Kann man ja ausspucken, wenn's nicht schmeckt und sich 'ne Fleischwurst kaufen, fair enough. Wird niemand gezwungen, vegetarisch zu leben. Während man in Bayern bereits gezwungen wird, nicht zu gendern. Es ist so hundserbärmlich verlogen, so zu tun, als ginge es Rechten – inklusive der CDU/CSU – bei der krampfhaften Begriffsdefinition von "Fleisch", "Wurst" oder "Schnitzel", inklusive Verboten, um irgendetwas anderes als die Deutungshoheit darüber, was "normal" sein soll und was unerwünscht ist: Normal ist es, sich tonnenweise Leichenreste in den Wanst zu schieben, im Fall des durchschnittlichen Deutschen sind es laut Statistik 1.100 Tiere, die er sich zu Lebzeiten einverleibt. Unnormal ist es, das nicht zu tun.

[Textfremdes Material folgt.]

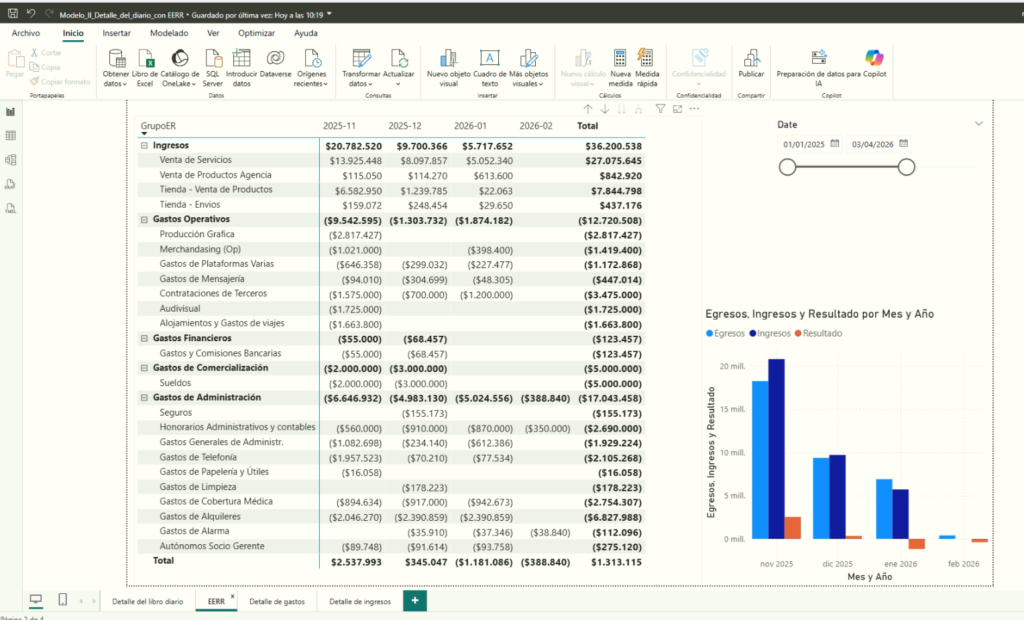Create a Nueva medida

point(620,60)
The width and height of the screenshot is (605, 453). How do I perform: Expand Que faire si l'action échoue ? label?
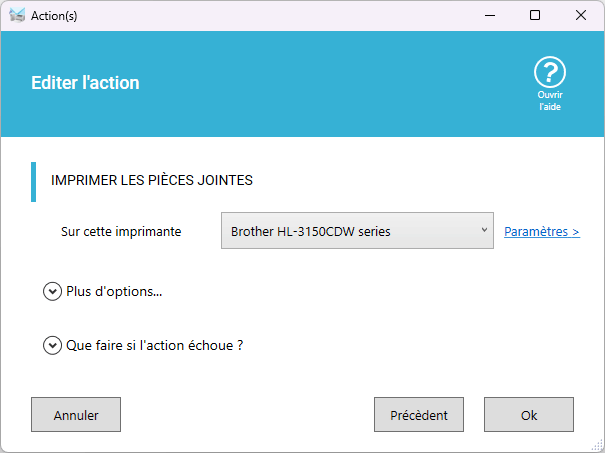155,345
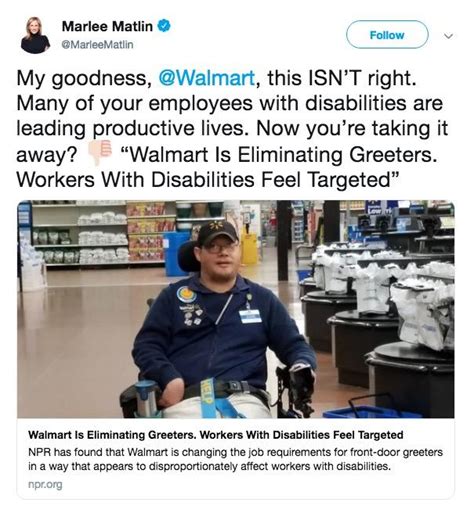Click the round yellow pin on jacket
The width and height of the screenshot is (474, 506).
[x=186, y=294]
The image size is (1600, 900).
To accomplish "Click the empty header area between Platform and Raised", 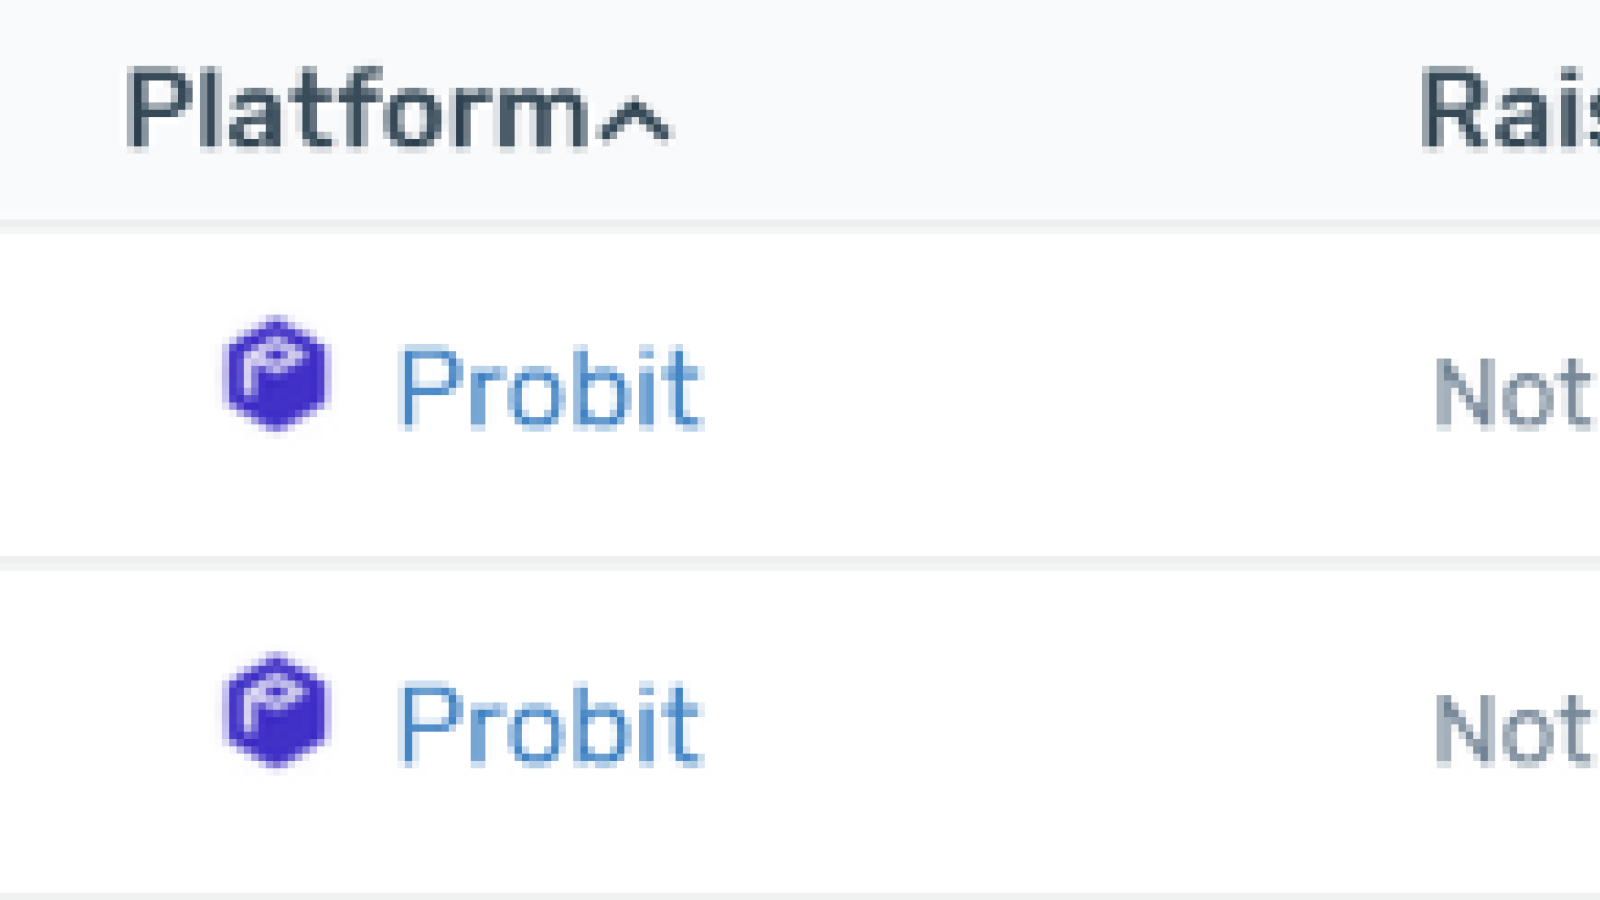I will coord(1045,110).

Was ist denn jetzt mit dem Wettbewerb?
Als wäre nicht längst ausführlich belegt, wie die kapitalistische Fleischproduktion Mensch und Natur schaden. Als ginge die komplette Landwirtschaft kaputt, wenn Menschen nicht mehr so viel Fleisch essen würden. Und als wäre es nicht spätestens dann vielleicht an der Zeit, sich einmal mit der Frage auseinanderzusetzen, in was für einer Kackwelt wir eigentlich leben, in der Landwirtschaft nur konkurrenzfähig ist, wenn sie Mensch, Erde und Tiere aufs Maximalste ausbeutet.

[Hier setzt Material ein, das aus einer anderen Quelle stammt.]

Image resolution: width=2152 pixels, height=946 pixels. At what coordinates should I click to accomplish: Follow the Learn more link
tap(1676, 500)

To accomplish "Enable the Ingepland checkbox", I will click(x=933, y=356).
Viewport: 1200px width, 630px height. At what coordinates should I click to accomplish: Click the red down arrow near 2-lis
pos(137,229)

Dass es sich beim Thema Veggie-Wurst um eine verlogene Debatte handelt, lässt sich übrigens gut daran erkennen, dass sie der neoliberalen Logik widerspricht, die von Regierungsvertretern und anderen Idioten stets für ein Naturphänomen gehalten wird: Wenn ein Unternehmen nicht abkacken will, muss es sich eben etwas einfallen lassen, um nicht vom Markt weggeregelt zu werden. Wer mit Schweinen für Wurst kein Geld mehr verdienen kann, muss eben Veggie-Schnitzel herstellen. Oder eine Bank werden. Haha. Dann werden Sorgen und Ängste ernst genommen und Milliarden Rettungsgelder bezahlt, während weiter Sauereien veranstaltet werden – obwohl sich die Finanzindustrie ständig neue Schweinereien einfallen lässt, um etwa deutsche Steuerzahler mit fleischlosen Cum-Ex-Produkten um Milliarden zu betrügen. Oink oink.
Aber ja. Das große Rädchen. Die Sache mit dem Kapitalismus. Bitte nicht schon wieder, Frau Wolf. Nervt. Lieber Ablenken. Weiter verblöden lassen. Sonst könnte ja noch wer draufkommen, dass der ganze Affenzirkus um Gender-Gaga, Verschwulung oder die Veggie-Wurst überhaupt nichts an der gegenwärtigen Misere ändert, sondern vor allem eines tut: vom Wesentlichen ablenken. Lasst den Rechten ihre Wurst. Wenn mir mal wieder nach ner fleischlosen Alternative zumute ist, beiße ich auch gerne in eine "Proteinreiche Geilpeitsche im Saitanstraps". I don't fucking care. Die letzte Schlacht wird sehr wahrscheinlich nicht am Kühlregal bei Rewe gewonnen.